We've already said that, ideally, the data and processing are scattered across the same racks and that the data is replicated on more than one node. In the context of our discussion last class, this enabled the data to be processed in parallel by more nodes that would be possible if it lived in only one place.It is pretty straight-forward to understand why. If the processing is located nearby the data, the more places we put the data, the more processing nodes have rapid access to it. When we talk about "nearby" we are measuring it in terms of the number of switches involved. We aren't going to put processing on the same host as the data. But, we might put it on the same rack and/or within a switch of that is pretty easily accomplished.

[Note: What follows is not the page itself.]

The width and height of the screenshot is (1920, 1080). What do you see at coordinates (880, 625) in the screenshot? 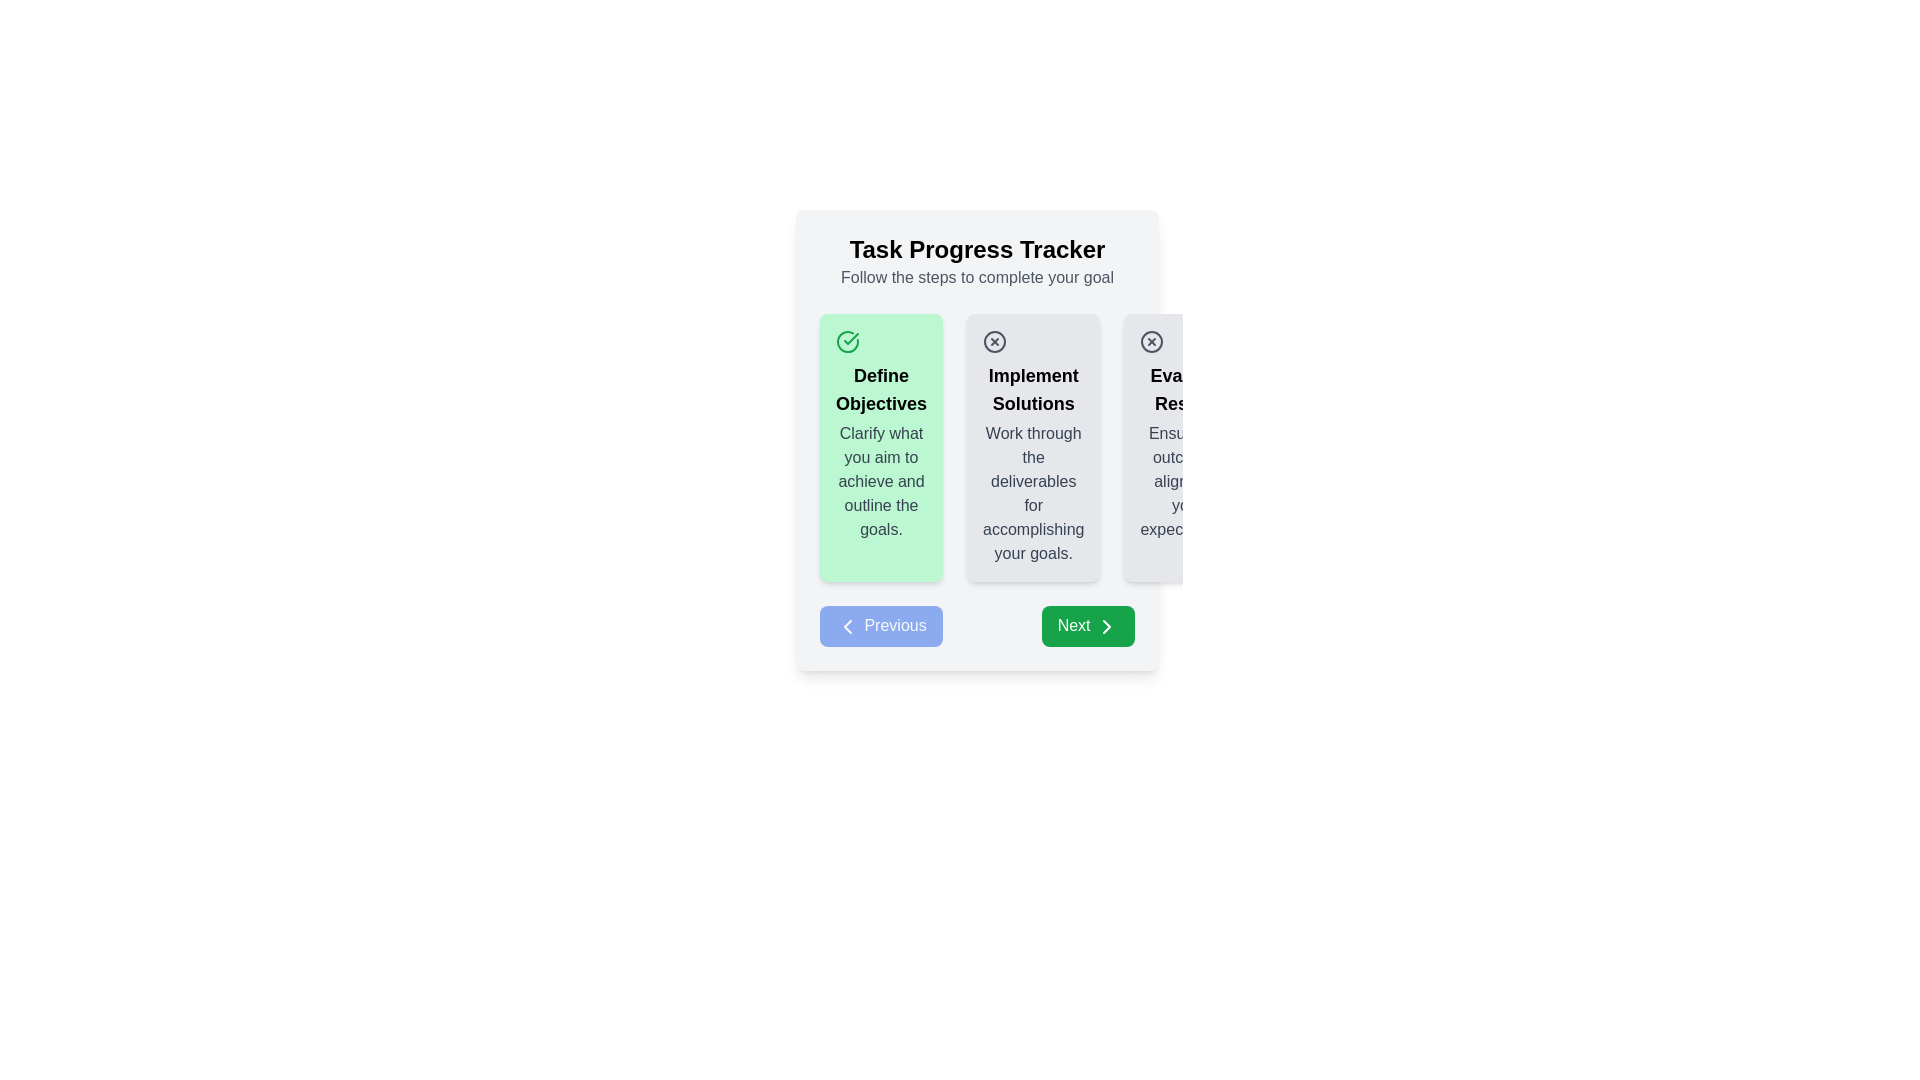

By locating our data on distant nodes, we enable processing it in parallel by different sets of sufficiently nearby nodes. And, keeping in mind that portions of more than one data set might be sprinkled onto the same node, more replicas also enables better load balancing. It gives us more options about who can do the work.
So, How Many Replicas?
Back in the day, the Google paper suggested that the data was generally replicated three times. And, the Hadoop tutorial on HDFS describes their implementation of this policy: Two nearby replicas and one distant one. Okay, first, everyone, with me, "There ain't nothing special about three. There ain't nothing special about three."Ultimately, there are three goals for the replicas: (a) parallel access, (b) load balancing, and (c) data integrity. If we only have one copy, and that node fails -- bad day. If we only have two copies, and both nodes fail, bad day. You get the idea. The more the merrier. But, the probability of overlapping failures drops off pretty quickly.
Similarly, if all of our replicas are on one rack, and the switch fails, at last a temporary bad time. And, to be honest, we probably don't want to race around every time hardware fails -- but we'll explore that shortly.